START Records to process

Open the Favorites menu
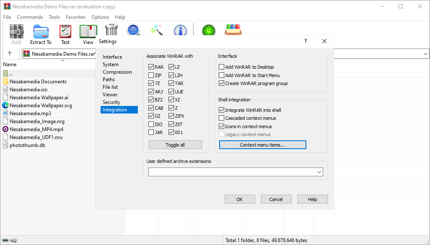This screenshot has width=430, height=245. [x=75, y=17]
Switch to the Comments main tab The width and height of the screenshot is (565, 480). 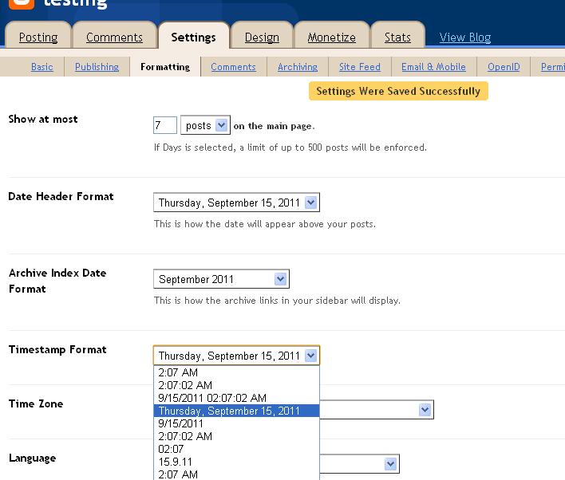(114, 37)
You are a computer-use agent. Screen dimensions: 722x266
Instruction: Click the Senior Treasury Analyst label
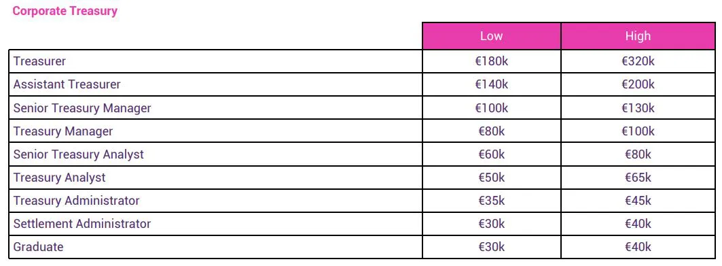[79, 154]
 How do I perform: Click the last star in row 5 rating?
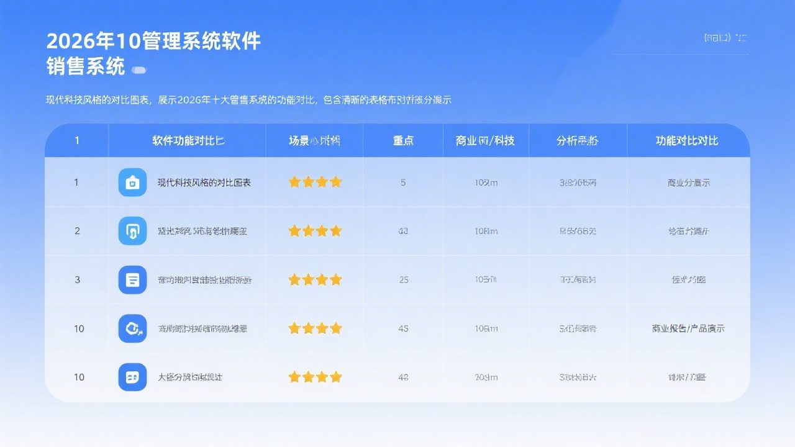click(x=335, y=377)
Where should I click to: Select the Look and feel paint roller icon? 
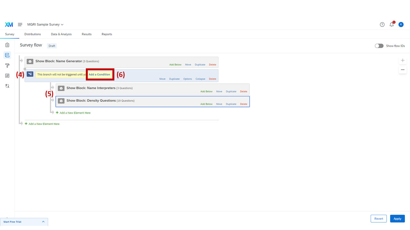point(7,65)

END Records to process

Task to carry out:
Exactly the lines from the one containing "Where should I" through the last line of the material above, both included and free of pictures, should make up your answer, please.

Result for this task:
Where should I click to: Select the Look and feel paint roller icon? 
point(7,65)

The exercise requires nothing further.